**What you have to do**
Without including any pictures, write out the listing below exactly.

**Available data**

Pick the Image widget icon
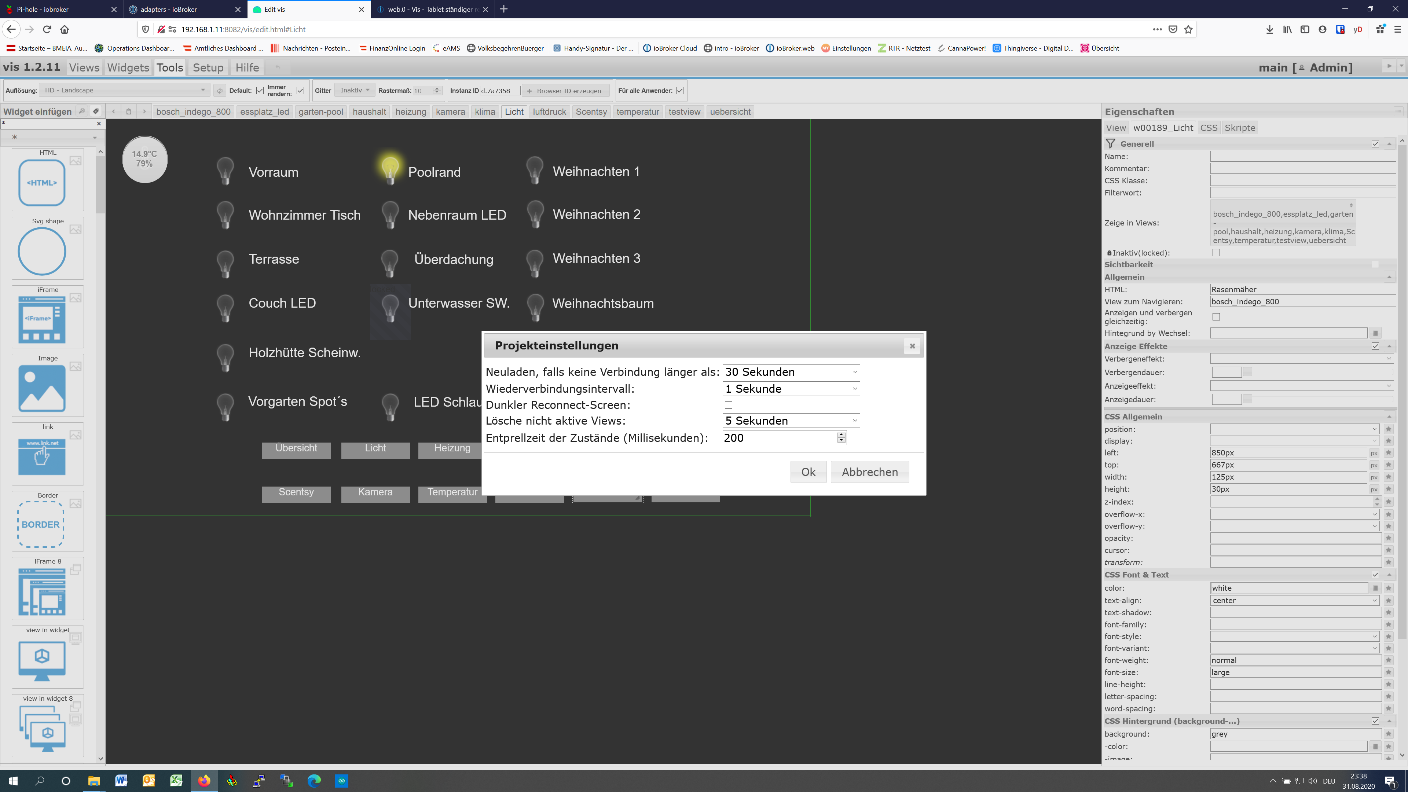This screenshot has width=1408, height=792. 42,388
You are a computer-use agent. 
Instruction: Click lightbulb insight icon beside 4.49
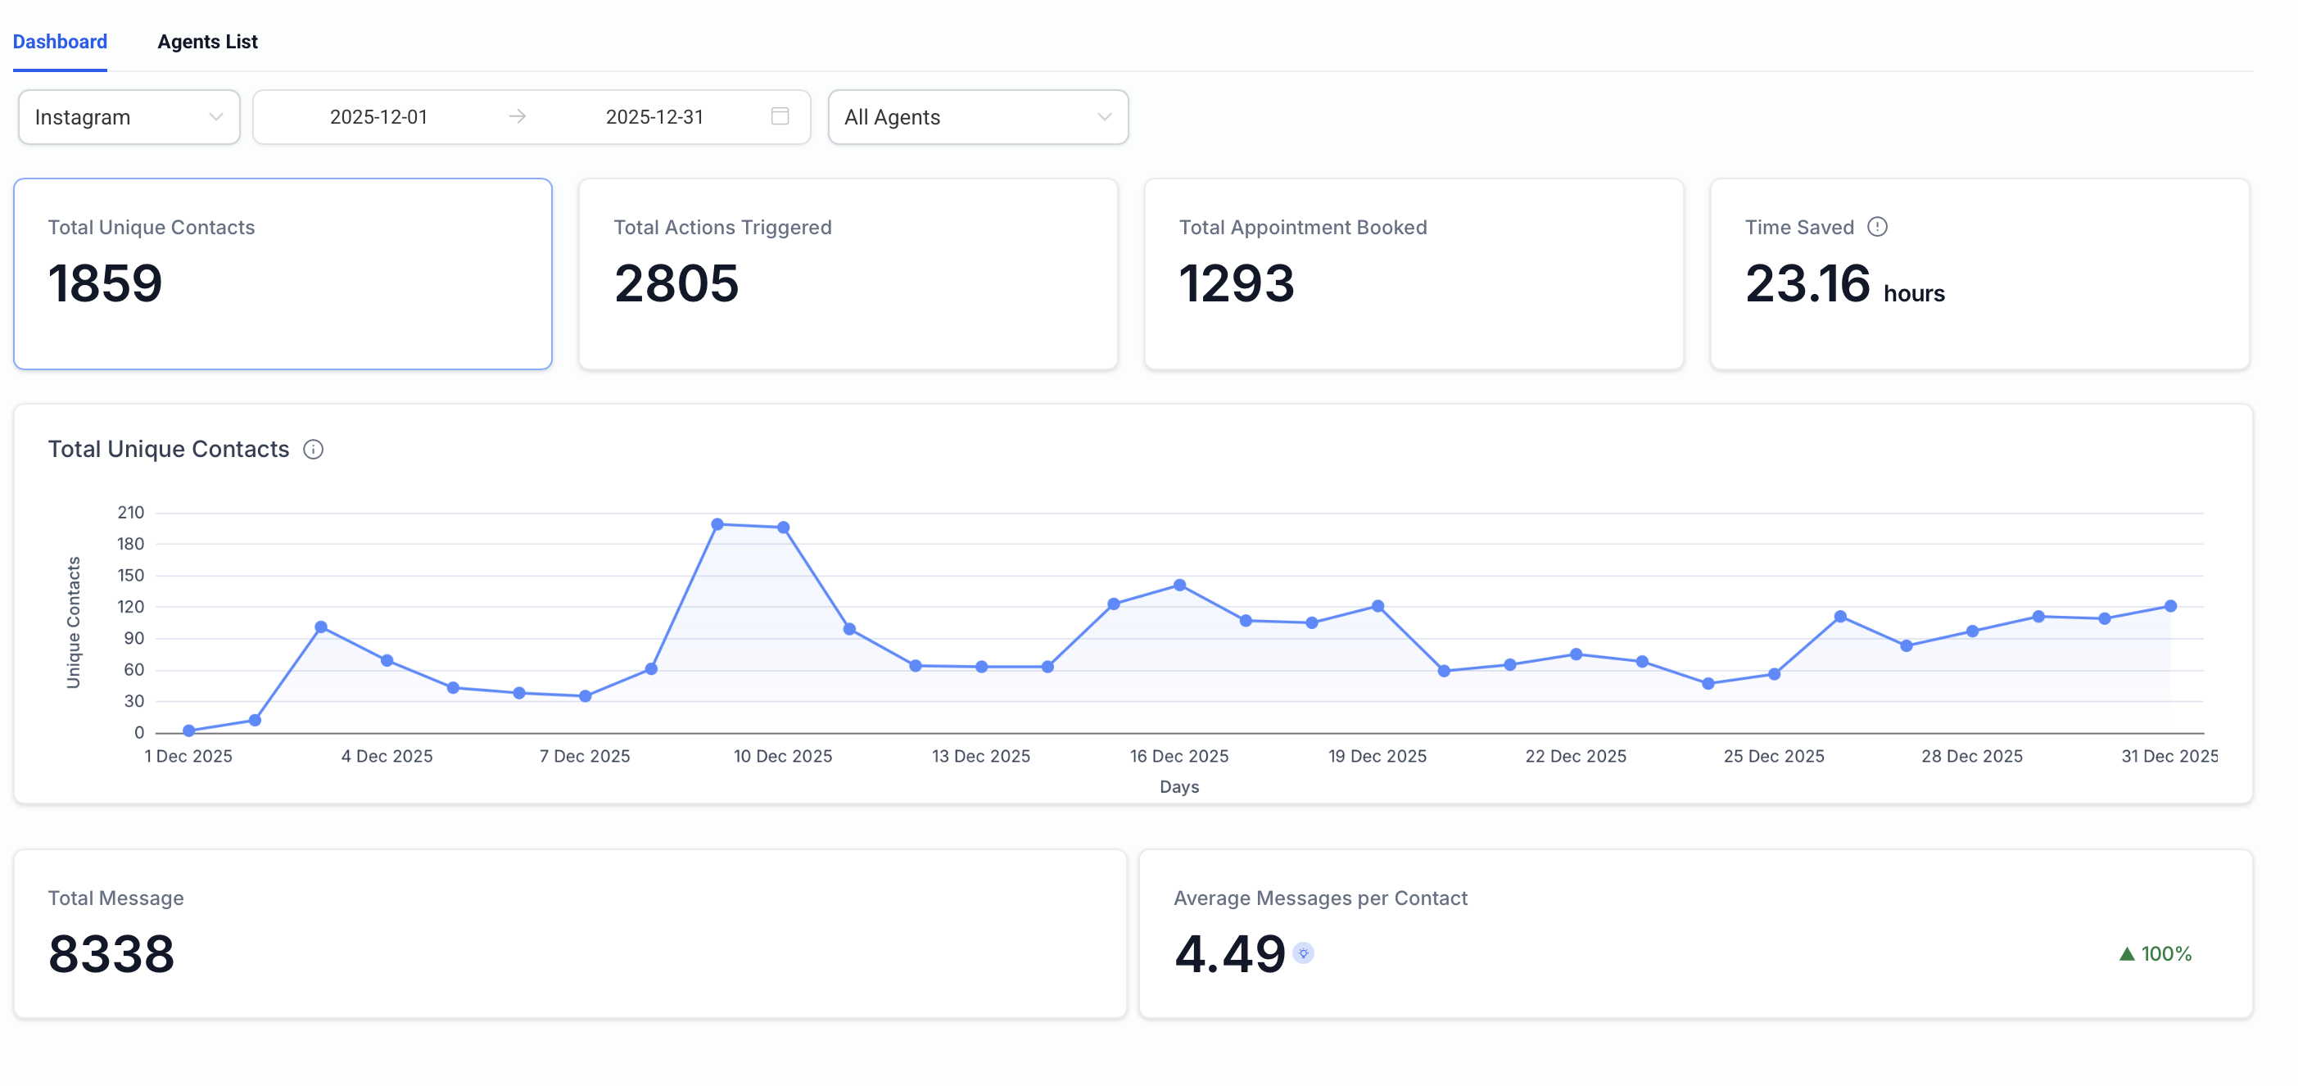[1303, 953]
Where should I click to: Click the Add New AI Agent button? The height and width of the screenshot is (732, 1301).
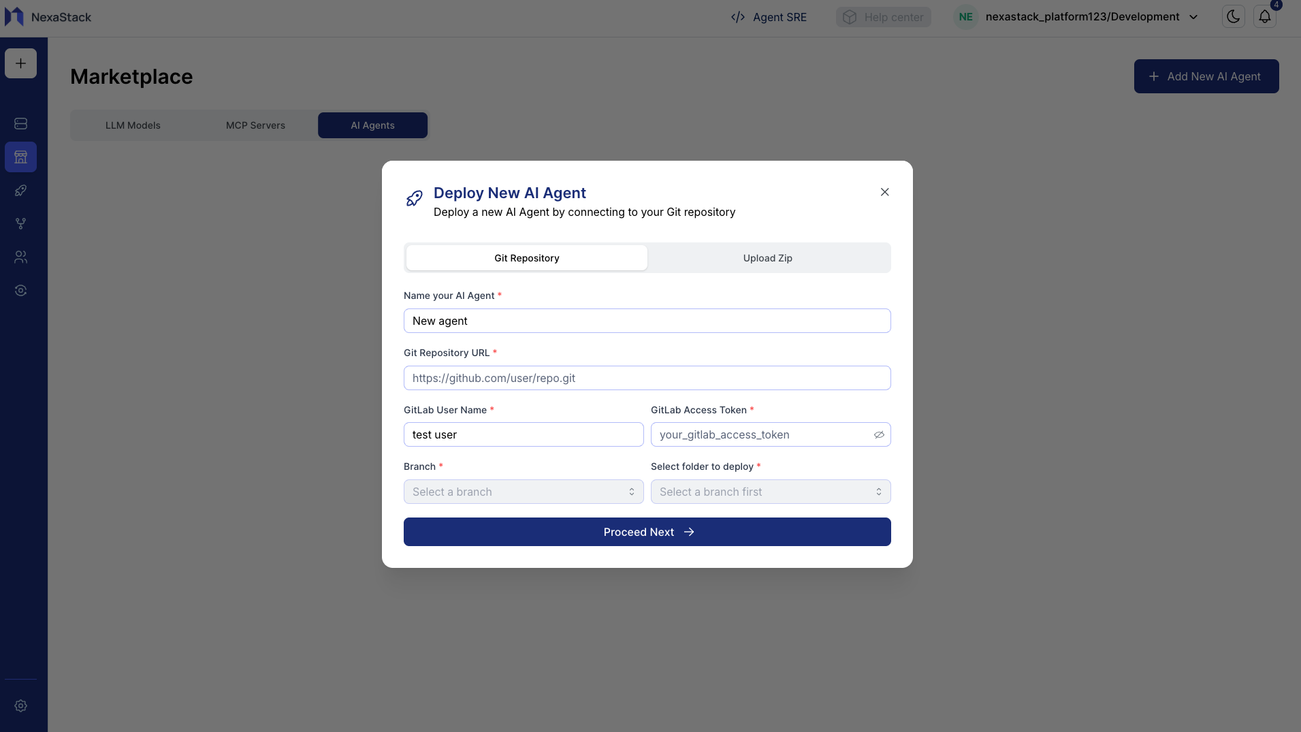tap(1206, 76)
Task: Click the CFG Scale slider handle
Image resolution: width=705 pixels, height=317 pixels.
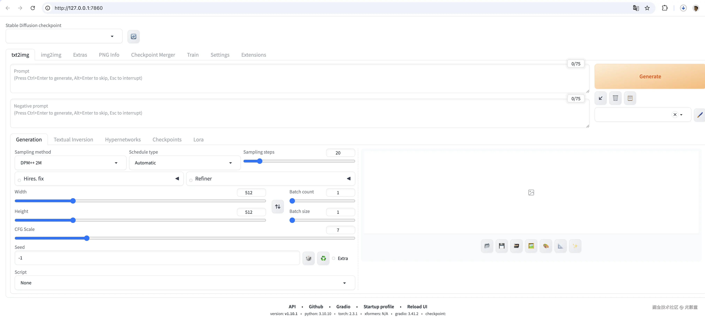Action: (87, 238)
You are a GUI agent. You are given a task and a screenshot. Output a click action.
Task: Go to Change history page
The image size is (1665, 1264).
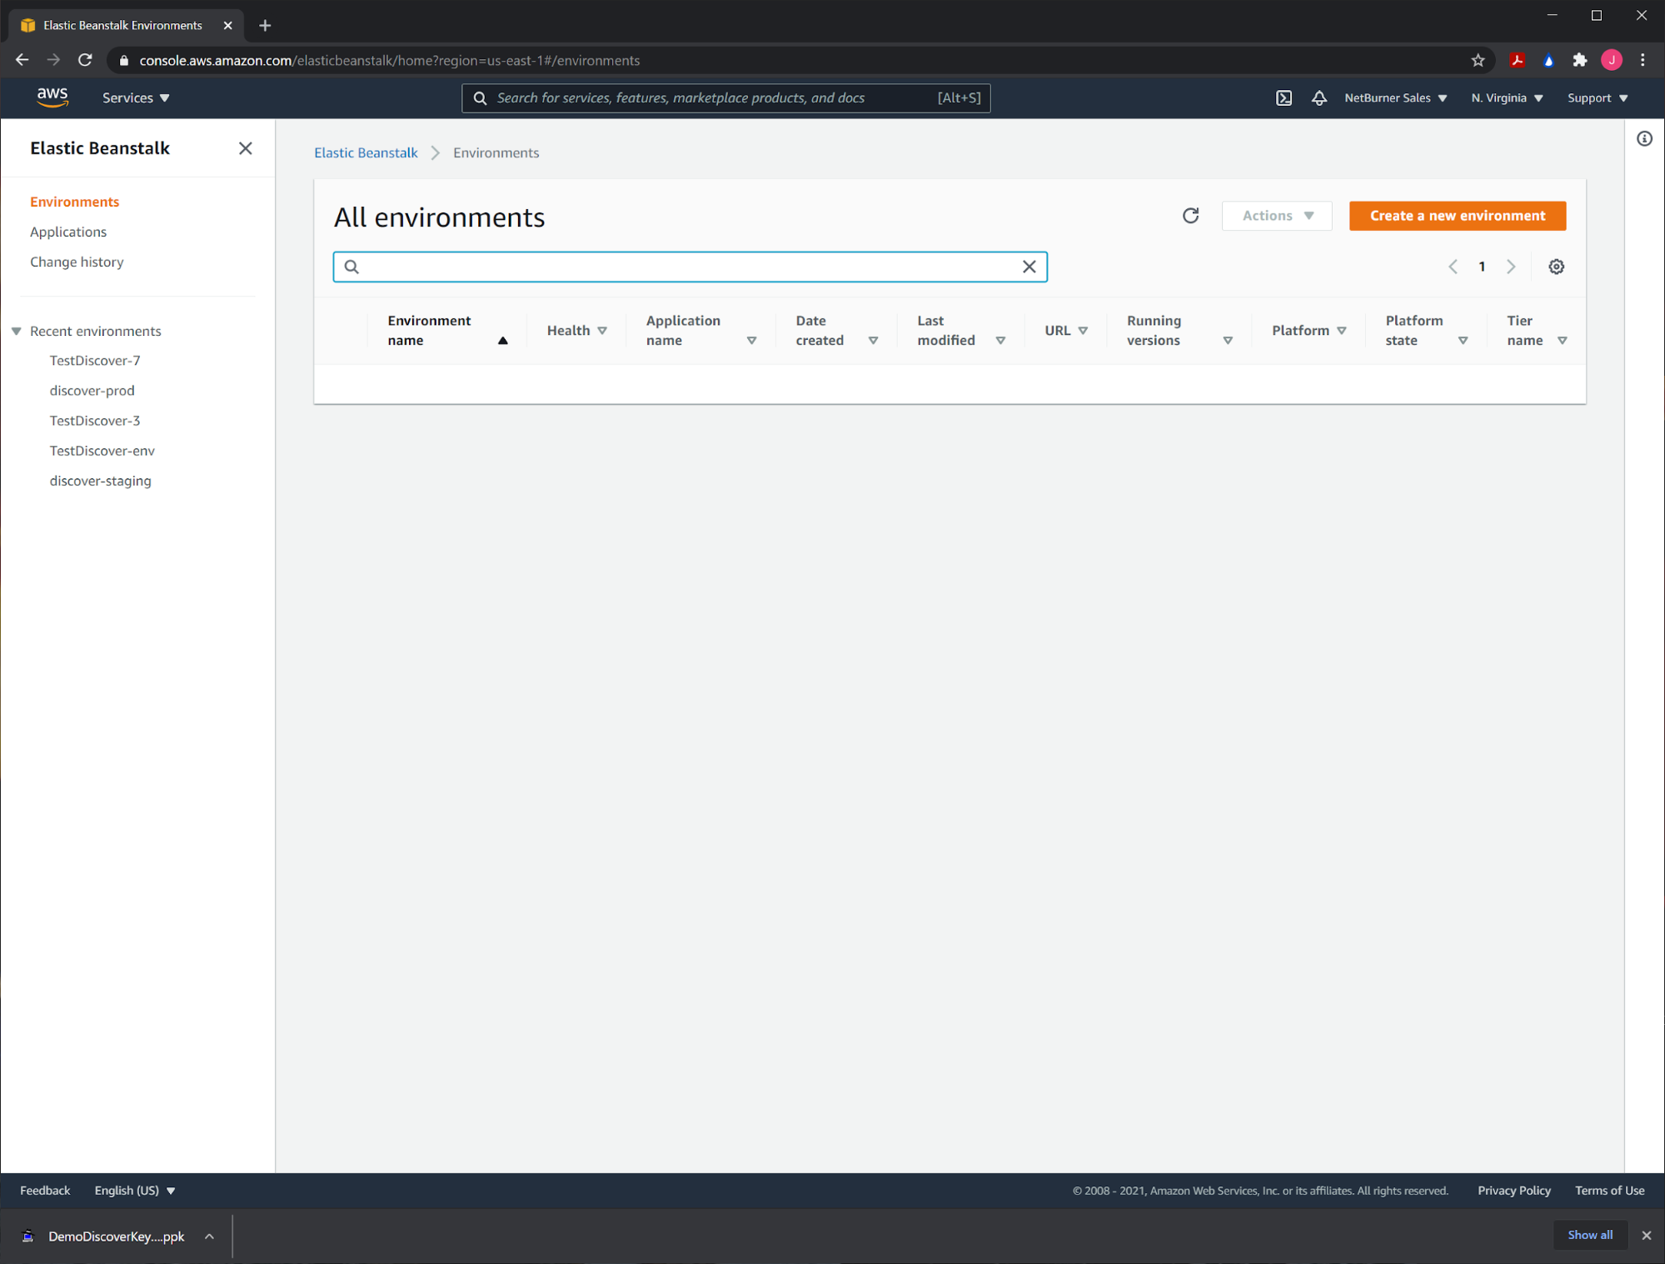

**Exercise solution**
Pick the Image widget icon
This screenshot has width=1408, height=792. 42,388
You are a computer-use agent. 
Instruction: Click lightbulb insight icon beside 4.49
[1303, 953]
Where should I click to: Click the Add New AI Agent button? The height and width of the screenshot is (732, 1301).
tap(1206, 76)
Task: Click the CFG Scale slider handle
Image resolution: width=705 pixels, height=317 pixels.
Action: (87, 238)
You are a GUI agent. You are given a task and a screenshot. Output a click action.
Task: Go to Change history page
The image size is (1665, 1264).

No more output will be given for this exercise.